The ORF definition for the original 2-hybrid project was based on an unpublished sequence of vaccinia virus strain WR in collaboration with Dr Bernard Moss at NIAID, NIH, Bethesda, MD.
The spreadsheet listing all the ORFs includes 1) an ORF name that relates only to this library and no published genome annotation, 2) the name of the ORF (if present) in VACV strain Copenhagen (GenBank accession M35027) and 3) the name of the ORF (if annotated) in VACV strain WR sequence (GenBank accession AY243312), which was published after these clones were made.
There are some differences between the ORFs defined by this collection of clones and the ORFs annotated on the published VACV WR sequence. Some arise from sequence errors in the unpublished sequence, others from differences in annotation. Please note that the amino acid sequence given for each ORF in the spreadsheet is derived from the unpublished sequence and has some errors.
All ORFs retain the native stop codon and nearly all have a common sequence added to each end that allowed all ORFs in the original set to be re-amplified by PCR using a single primer pair. These common sequences are: 5' end: CGAATTCCAGCTGACCACC and 3' end: CGGATCCCCGGGAATTGC. NB: some ORFs were cloned directly from VACV genomic DNA for my project and lack these common sequences, these are VVorfs 8, 27, 30, 31, 107, 151, 243.
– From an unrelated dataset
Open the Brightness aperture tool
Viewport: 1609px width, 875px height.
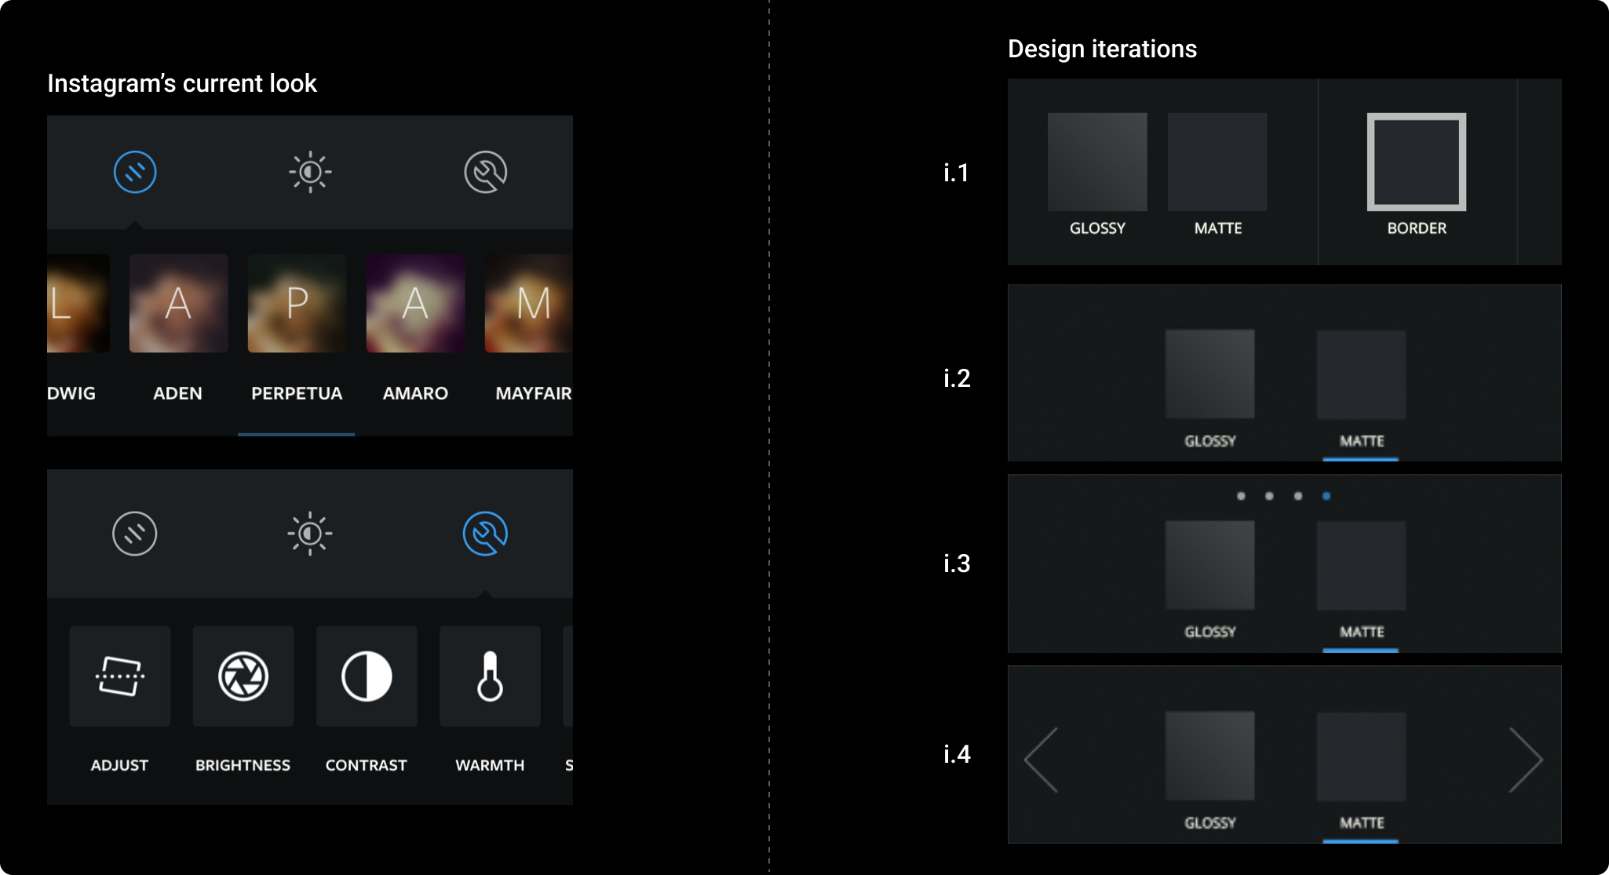click(x=243, y=676)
For all ORFs flanked by the common sequences, Bam HI excises a product that is roughly the size of the insert (unless there are internal BamHI sites); there is a Bam HI site in the 3' common sequence and one just 5' of the TOPO insertion site in the vector.
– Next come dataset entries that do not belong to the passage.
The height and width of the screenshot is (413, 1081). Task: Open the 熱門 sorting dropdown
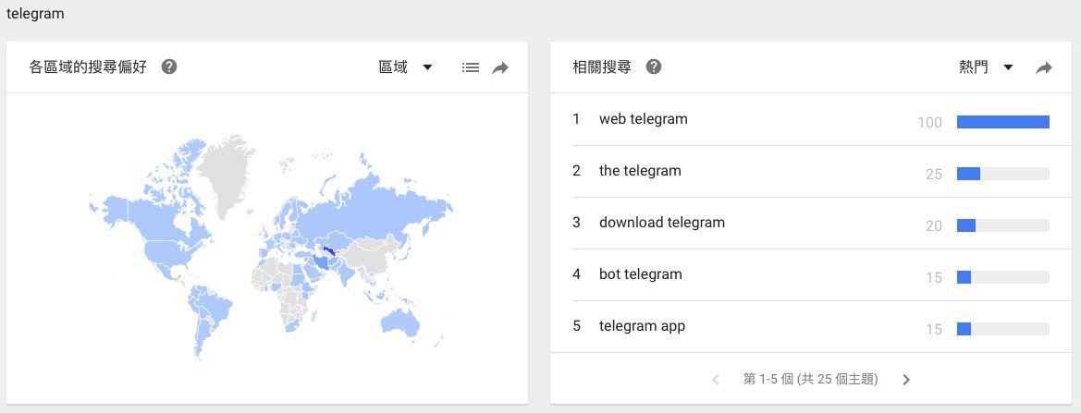[986, 67]
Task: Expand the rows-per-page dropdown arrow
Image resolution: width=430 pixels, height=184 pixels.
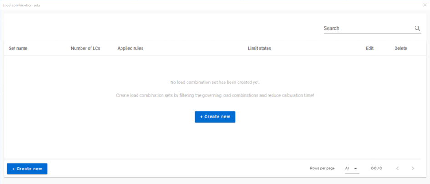Action: (356, 169)
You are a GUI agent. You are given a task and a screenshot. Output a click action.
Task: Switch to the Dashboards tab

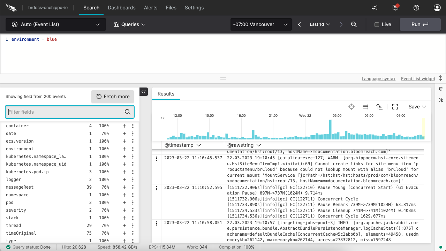pyautogui.click(x=121, y=8)
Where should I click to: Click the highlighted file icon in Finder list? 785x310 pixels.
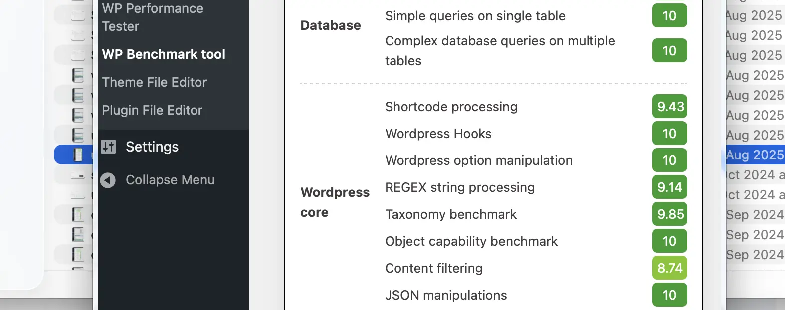(x=78, y=155)
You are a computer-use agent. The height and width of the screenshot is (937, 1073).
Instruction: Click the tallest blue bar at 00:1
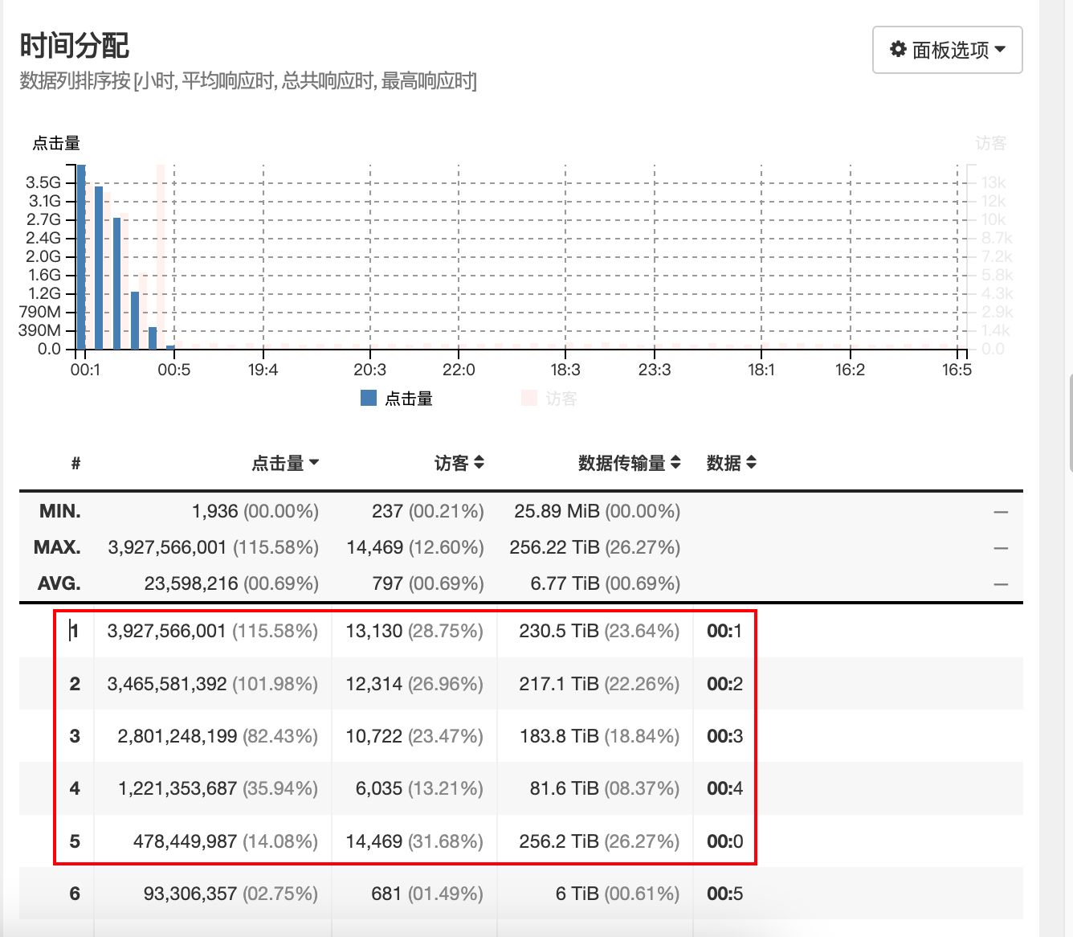coord(81,257)
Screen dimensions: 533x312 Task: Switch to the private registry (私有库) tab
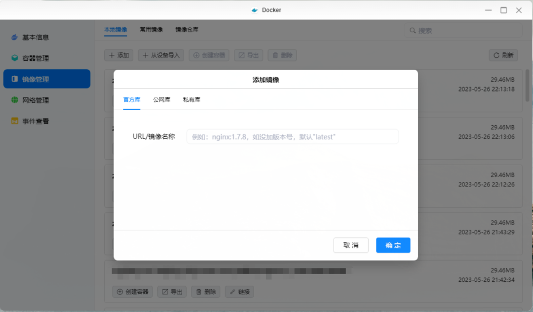[191, 100]

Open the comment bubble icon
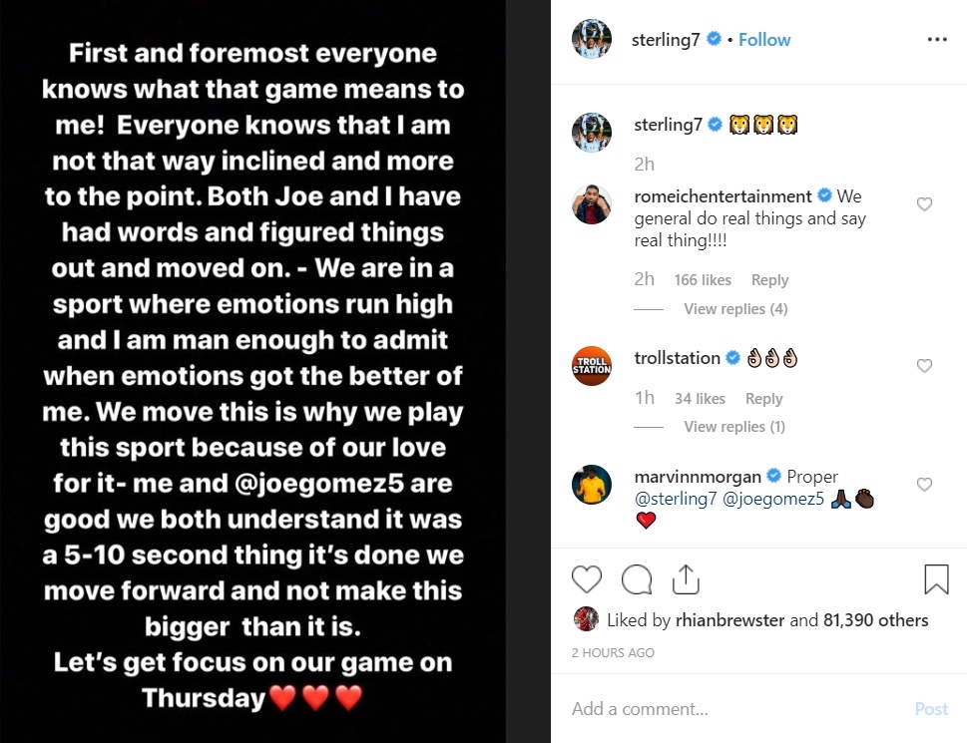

Up to roughly 500 bp from the 5’ end of most clones was sequenced and many have base changes within the sequenced region (primer and PCR fidelity errors). The extent of my sequencing and any clones with known errors are the last 2 columns of the spreadsheet.
No attempt has been made to test how many of these ORFs express a protein after transfection into mammalian cells.
Given all the above, the clone collection remains a useful (but by no means ideal) set for expression screening and should not be relied on as a complete source of error-free ORFs.